Although, it might be because I played the game in french and the french voice acting is horrible, which was weird for a Ubisoft game at the time. Beyond Good and Evil and Rayman 3 had great french voice acting...


I think I should take another look at Sands of Time, in english this time.
Yes, you should. The thing is that he tries to put up this badass screen, but fails..

Just like everything french.

[small]Just kidding[/small]
 

MrNelg

New member
Nov 20, 2009
5
0
0
romxxii said:
MrNelg said:
The one thing I've noticed with you Ben is that you're constantly explaining what made the game fail, and NOT what made the good parts good.
You must be new to Zero and Extra Punctuation, then. To paraphrase Yahtzee's Batman:Arkham Asylum review, you don't call a sewage technician to redecorate your bathroom, and you don't watch Yahtzee to hear about how a game is good. He understands that his fan/hatedom want to hear him bash a game.

You want to know what Yahtzee thinks makes great games? Watch his Psychonauts, Silent Hill 2, Prince of Persia SOT and Saints Row 2 reviews.
I'm pretty much aware of that. What I was trying to suggest, was maybe Yahtzee should try something new; something different, instead of doing the same bloody thing, day in, day out. The whole point of my post was helpful advice, not an unreasonable demand. That's what anyone needs, and it's up to them if they wish to take notice of it or not.

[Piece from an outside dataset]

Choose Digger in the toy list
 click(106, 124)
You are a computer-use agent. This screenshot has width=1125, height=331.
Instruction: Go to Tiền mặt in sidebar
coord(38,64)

Speaking of fans, since when dose Yahtzee listen to fans? Aren't fans clinging, complaining dipshits?
 

Noxshadow

u mad?
Jan 12, 2010
188
0
0
The only game I've played all the way through, where I really like a character's arc was Assassin's Creed 1. Altair is a very dynamic character. He starts out as the big, high-and-mighty arrogant character, who has been raise by Al-Mualim, but has been so busy trying to impress him that he focuses only on killing his targets and becoming a better assassin, that he completely ignores the basic three tenets of Creed.
When Al-Mualim strips him of his rank, he is at first resistant to this treatment, but there are several very well-written and well-acted scenes that show his development as a character. (The scene with Al-Mualim where he finally learns the meaning of "Nothing is true, everything is permitted" comes to mind.)
 

griffinmills

New member
Apr 7, 2008
23
0
0
I'd like to suggest not worrying about SPOILERS when doing any kind of "in-depth" article on video games, or any topic for that matter. It's so limiting as to complete neuter the discussion on had, like trying to do an article on sex and having to use childish words like "pee pee" or "wee wee."

Good article otherwise, your writing really perks up when you have something you enjoy talking about!